Pourquoi la vigne revient-elle si souvent dans les paraboles de Jésus? C’est en relisant la Bible que nous trouvons réponse à cette question. Souvenez-vous de Noé. C’est lui le premier vigneron dans la Bible, et la vigne est le premier arbre cultivé, le premier signe de civilisation après le déluge, qui inaugure une ère de paix, car le vin dans la tradition biblique est signe de joie et de prospérité, d’où l’importance de la vigne.
Beaucoup plus tard, lorsque le peuple hébreu se retrouve au désert après sa sortie d’Égypte, Moïse organise une première mission de reconnaissance dans le royaume que Dieu lui a promis. Les explorateurs envoyés par Moïse seront impressionnés par la richesse des vignobles; on raconte qu’ils vont couper une branche de vigne avec une grappe de raisin tellement imposante, qu’ils devront la porter à deux au moyen d’une perche (Nb 13, 23)! Comme il est fertile ce pays où Dieu invite son peuple à entrer.
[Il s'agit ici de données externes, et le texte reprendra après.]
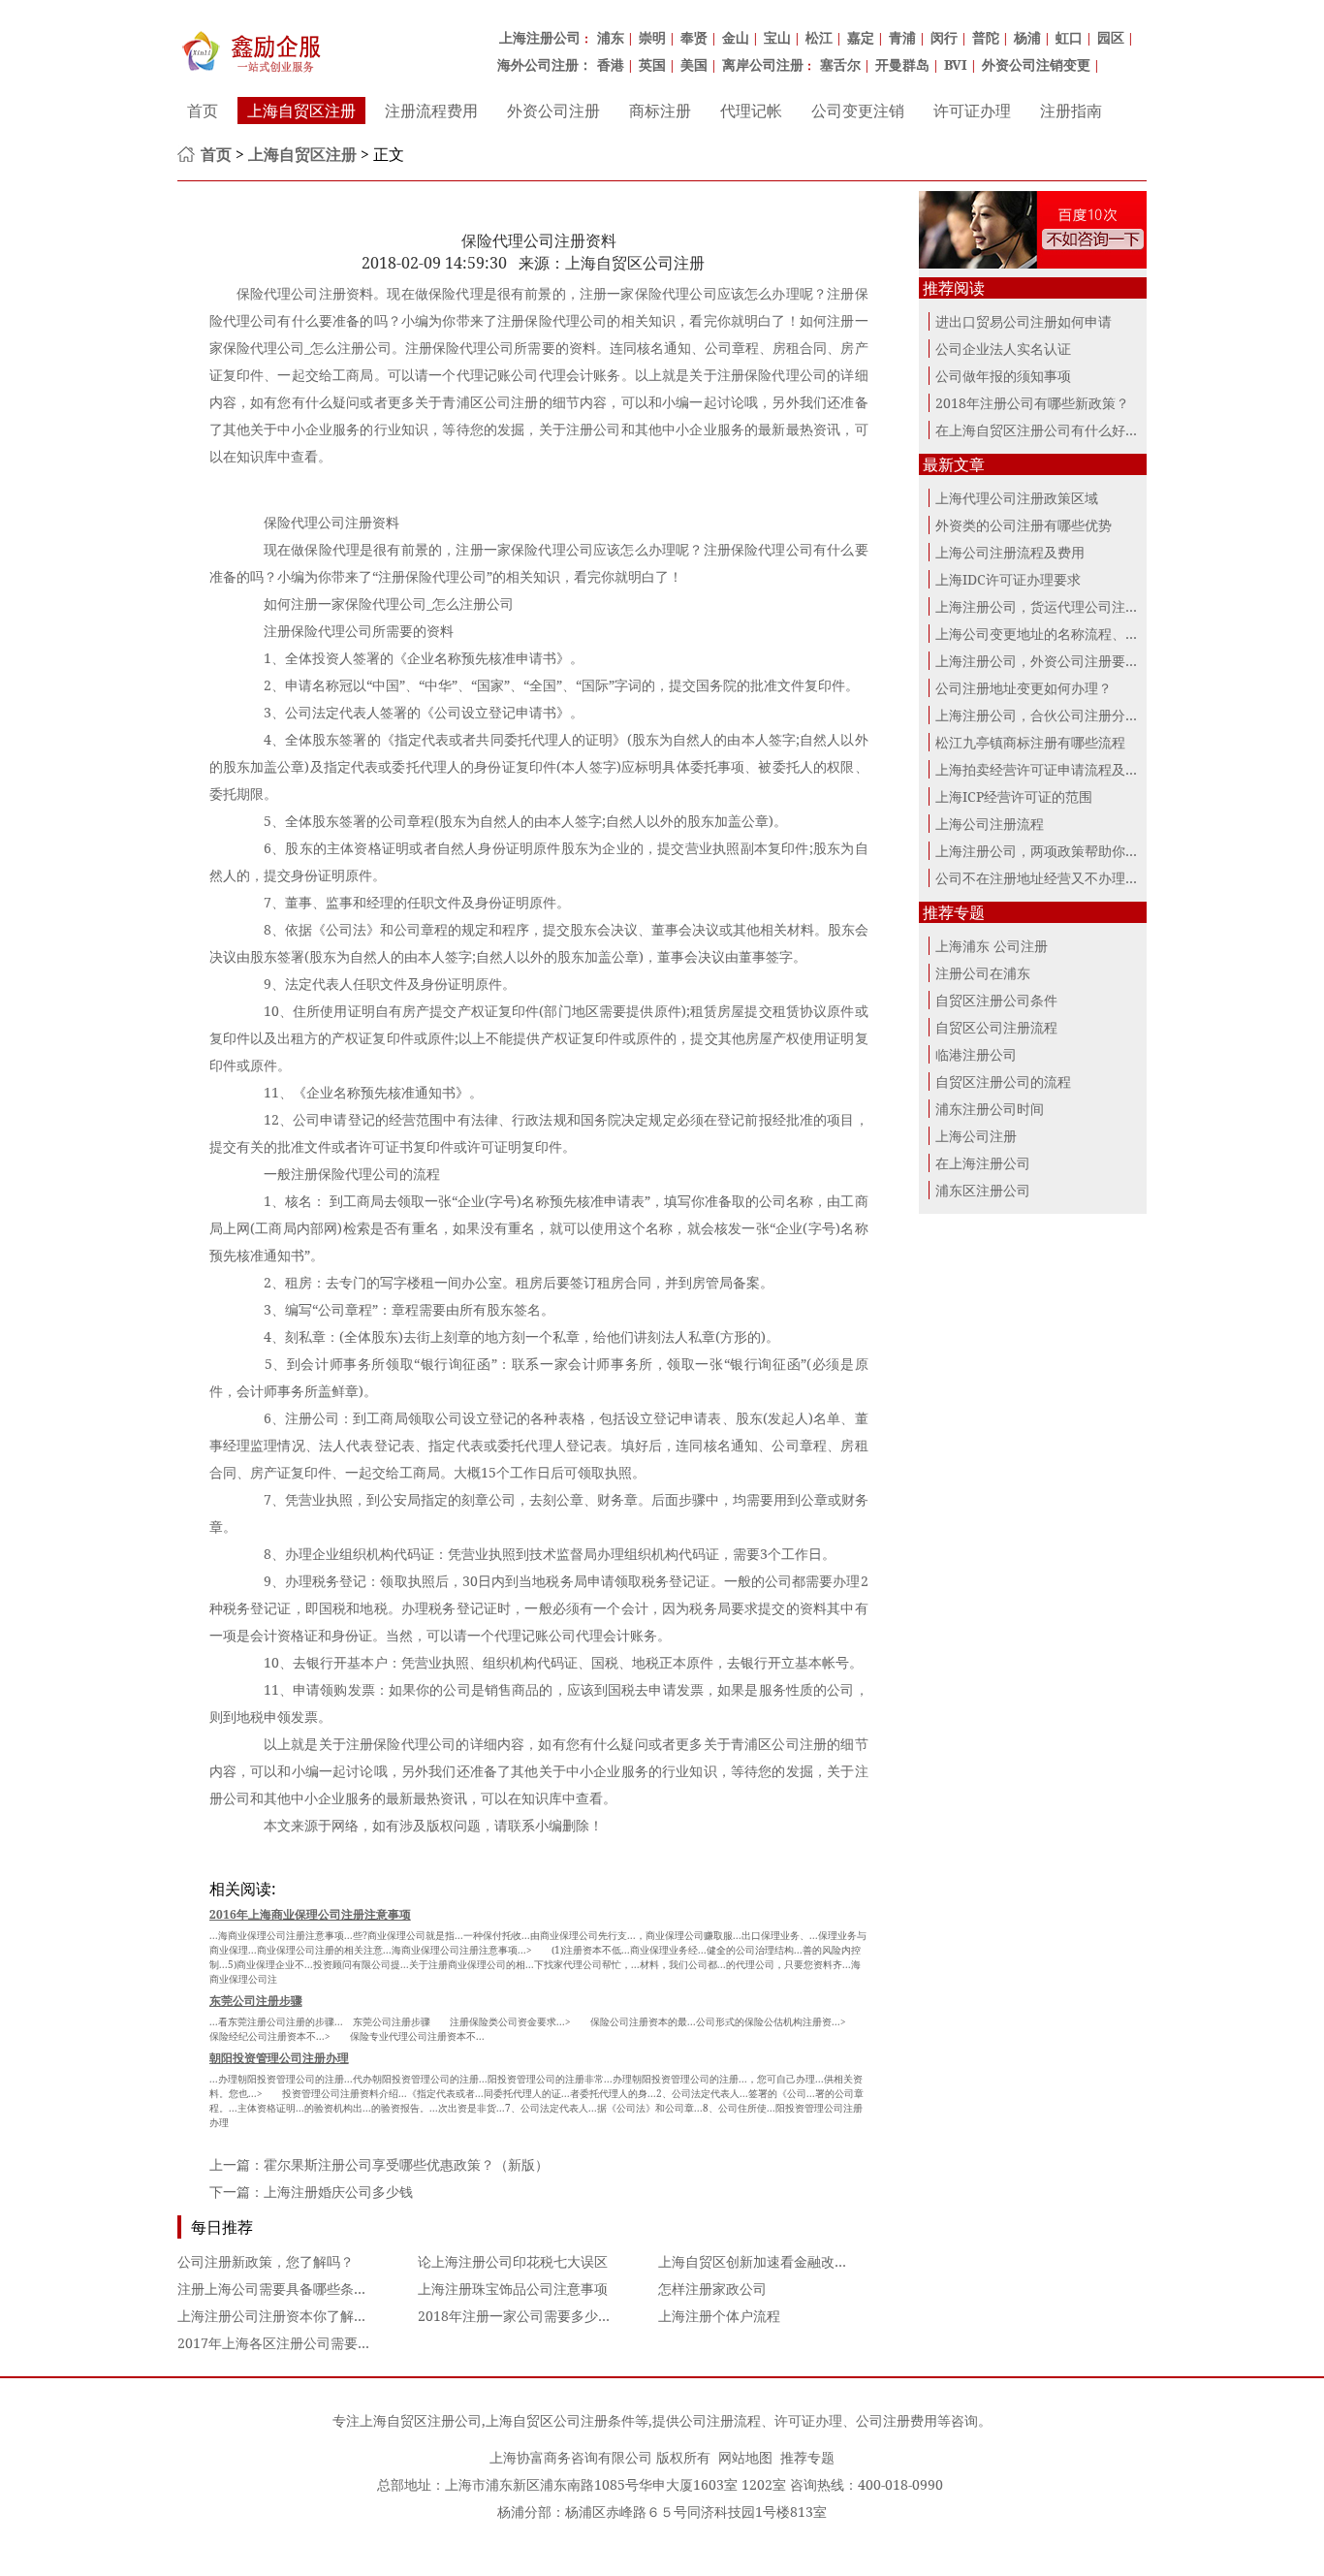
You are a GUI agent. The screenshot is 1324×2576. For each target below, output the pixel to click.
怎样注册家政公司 (712, 2288)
À travers son histoire et par la bouche de ses prophètes, Israël prendra conscience qu’il est le peuple chéri de Dieu, qu’il est comparable à une vigne sur laquelle Dieu veille avec beaucoup de soin, afin de lui faire porter du fruit. Comme le chante le psaume aujourd’hui : Israël est la vigne que Dieu a prise à l’Égypte, et qu’il replante en chassant des nations.
Une autre composante importante de ces paraboles de Jésus sur la vigne est la présence du maître de la vigne, celui que Jésus appelle son Père. Ces paraboles nous parlent d’un Dieu qui est à l’oeuvre, qui est en train de travailler la terre, une terre où il a planté une vigne, qu’il a solidement établie, une vigne qu’il protège afin qu’elle donne du fruit. Ces paraboles nous parlent à la fois de Dieu et de l’Église, du monde et de chacun et chacune de nous.
L’histoire d’Israël ressemble à notre histoire, elle est souvent marquée par des refus, des compromissions ou des démissions. Mais Dieu est tenace dans son amour. Il ne désespère jamais de nous. La parabole d’aujourd’hui ouvre des perspectives très larges, beaucoup plus que les précédentes, car c’est la manière même dont Dieu se donne au monde qui nous est présentée. Il envoie son Fils.
L’auditeur de la parabole doit l’entendre non seulement pour le peuple d’Israël, mais pour lui-même personnellement. Elle lui demande : à qui veux-tu confier la direction de ta vie? Veux-tu en être le maître absolu? L’unique artisan? Ne compter que sur tes propres forces? Si c’est le cas, c’est voué à l’échec. Car cette vie que nous croyons être la nôtre est une vie qui nous est prêtée, comme une terre que l’on prête en fermage, afin de lui faire porter du fruit.
Le message fondamental de notre parabole est que Dieu met son amour entre nos mains, afin que nous portions avec lui son rêve et son souci pour le monde. L’amour, voilà le fruit unique que nous sommes appelés à nous donner les uns aux autres. C’est là notre mission et notre vocation de vignerons dans la vigne du Seigneur, nous ses enfants.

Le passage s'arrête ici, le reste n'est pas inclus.